■ Task objective
Please count the lines in the rows below that contain the string "Open", matching case exactly. Reply with the number only.

■ Material to process
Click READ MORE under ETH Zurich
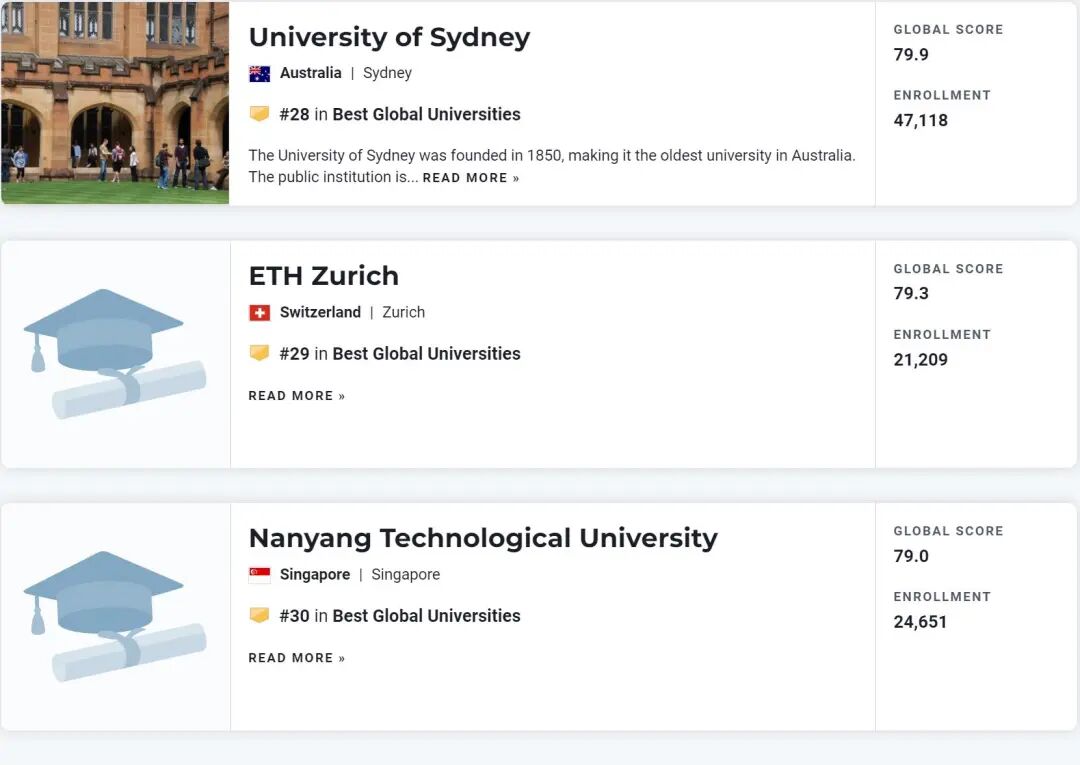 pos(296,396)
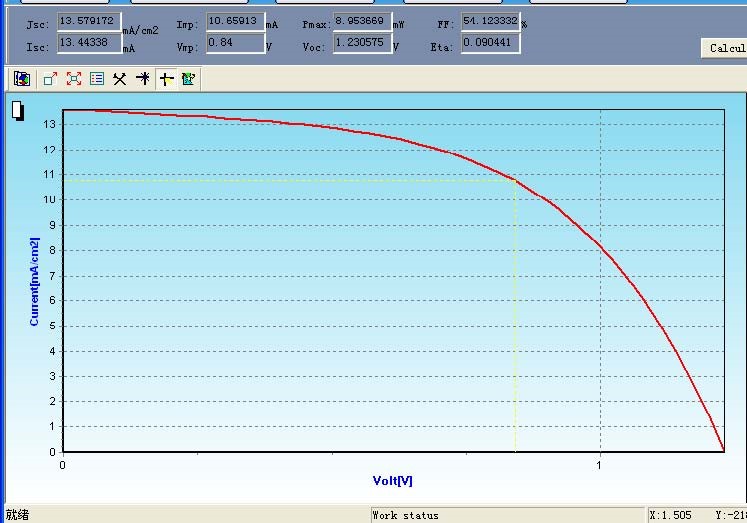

--

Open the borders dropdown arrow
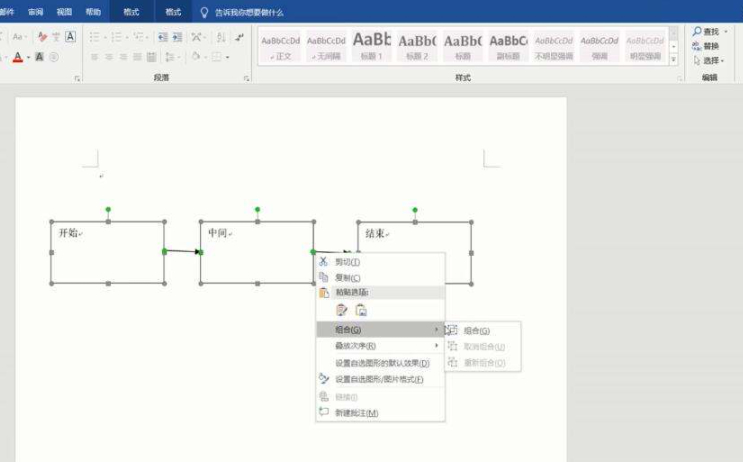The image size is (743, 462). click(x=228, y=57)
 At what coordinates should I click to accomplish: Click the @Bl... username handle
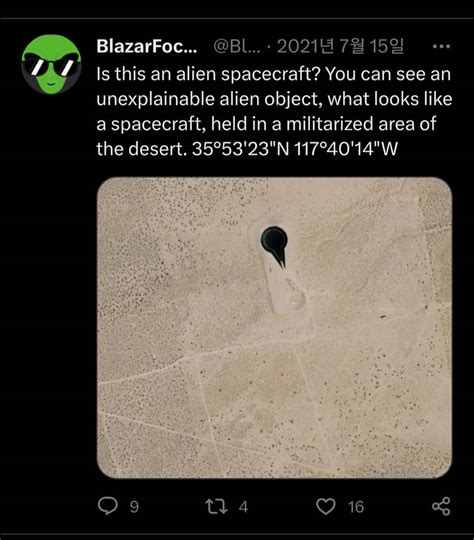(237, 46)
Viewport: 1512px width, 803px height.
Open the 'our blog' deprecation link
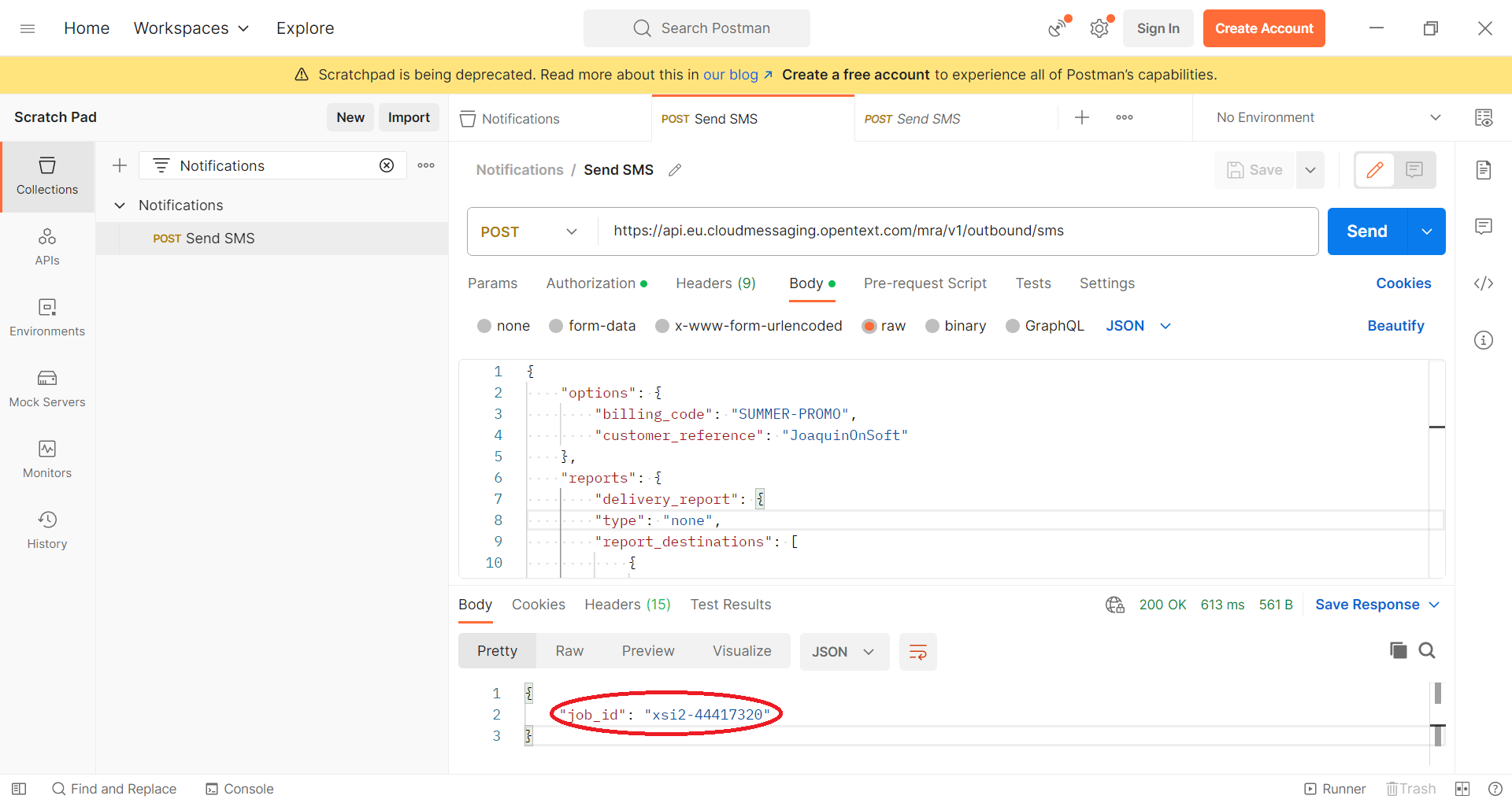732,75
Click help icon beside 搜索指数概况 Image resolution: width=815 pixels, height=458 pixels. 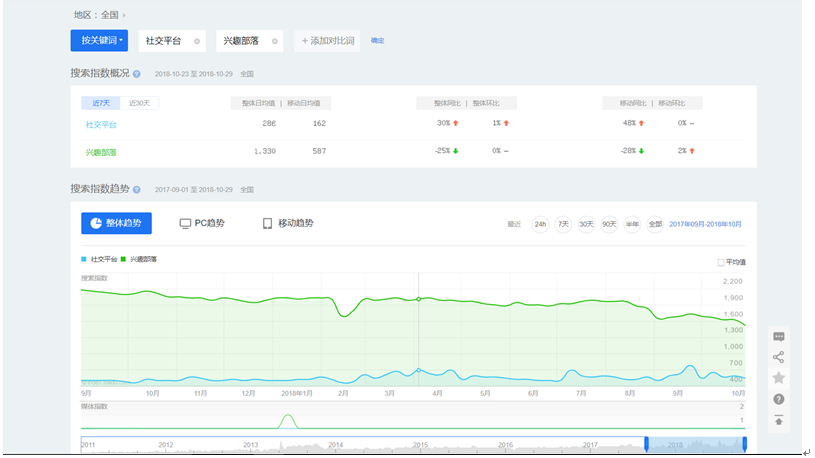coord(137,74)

* * *

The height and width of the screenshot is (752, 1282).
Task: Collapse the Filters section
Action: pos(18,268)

■ Written answer
2